Go through the following data and transcribe exactly the stretch of lines from the one holding "Select row number 124" to the one holding "Task: Disable the Flash tech checkbox", both included.

=== SOURCE DATA ===

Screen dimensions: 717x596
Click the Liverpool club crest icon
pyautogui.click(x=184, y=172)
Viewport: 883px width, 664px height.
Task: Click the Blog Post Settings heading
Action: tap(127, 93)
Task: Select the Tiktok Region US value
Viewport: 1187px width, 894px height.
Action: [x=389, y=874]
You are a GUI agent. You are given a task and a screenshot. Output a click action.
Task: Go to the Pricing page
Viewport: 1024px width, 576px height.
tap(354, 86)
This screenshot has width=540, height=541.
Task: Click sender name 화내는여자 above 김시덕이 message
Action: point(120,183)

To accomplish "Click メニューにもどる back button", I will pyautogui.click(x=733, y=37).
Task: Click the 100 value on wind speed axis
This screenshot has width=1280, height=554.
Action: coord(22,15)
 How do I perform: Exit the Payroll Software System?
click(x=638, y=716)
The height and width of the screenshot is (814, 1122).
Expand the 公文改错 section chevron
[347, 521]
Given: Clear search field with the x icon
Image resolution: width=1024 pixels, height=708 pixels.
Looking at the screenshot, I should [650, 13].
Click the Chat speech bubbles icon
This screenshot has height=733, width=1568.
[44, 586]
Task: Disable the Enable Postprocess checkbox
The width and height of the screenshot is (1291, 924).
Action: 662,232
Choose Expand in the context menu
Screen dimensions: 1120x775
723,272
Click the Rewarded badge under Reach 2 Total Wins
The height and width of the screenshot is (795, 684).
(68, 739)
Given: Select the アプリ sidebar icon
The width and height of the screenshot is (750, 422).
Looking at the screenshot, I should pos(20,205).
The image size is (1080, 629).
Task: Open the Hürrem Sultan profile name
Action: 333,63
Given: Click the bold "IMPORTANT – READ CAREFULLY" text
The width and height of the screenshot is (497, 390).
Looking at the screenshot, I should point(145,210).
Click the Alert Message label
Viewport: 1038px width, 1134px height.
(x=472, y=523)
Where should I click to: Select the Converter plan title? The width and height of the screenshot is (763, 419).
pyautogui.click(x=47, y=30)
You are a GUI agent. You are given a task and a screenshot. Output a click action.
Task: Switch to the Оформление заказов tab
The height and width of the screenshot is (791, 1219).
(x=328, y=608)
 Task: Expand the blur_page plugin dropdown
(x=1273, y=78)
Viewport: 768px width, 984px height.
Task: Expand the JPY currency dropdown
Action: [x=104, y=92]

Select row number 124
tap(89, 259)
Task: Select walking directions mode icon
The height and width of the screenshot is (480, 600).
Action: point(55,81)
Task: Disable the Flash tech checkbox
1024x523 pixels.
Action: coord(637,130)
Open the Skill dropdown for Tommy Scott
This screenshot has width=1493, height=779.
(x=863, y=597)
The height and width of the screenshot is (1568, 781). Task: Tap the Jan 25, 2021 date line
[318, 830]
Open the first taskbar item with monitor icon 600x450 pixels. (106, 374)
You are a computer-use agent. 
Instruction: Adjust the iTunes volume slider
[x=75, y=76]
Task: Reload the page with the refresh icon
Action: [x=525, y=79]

===

OUTPUT =>
Select row number 124
tap(89, 259)
Task: Select walking directions mode icon
The height and width of the screenshot is (480, 600).
Action: point(55,81)
Task: Disable the Flash tech checkbox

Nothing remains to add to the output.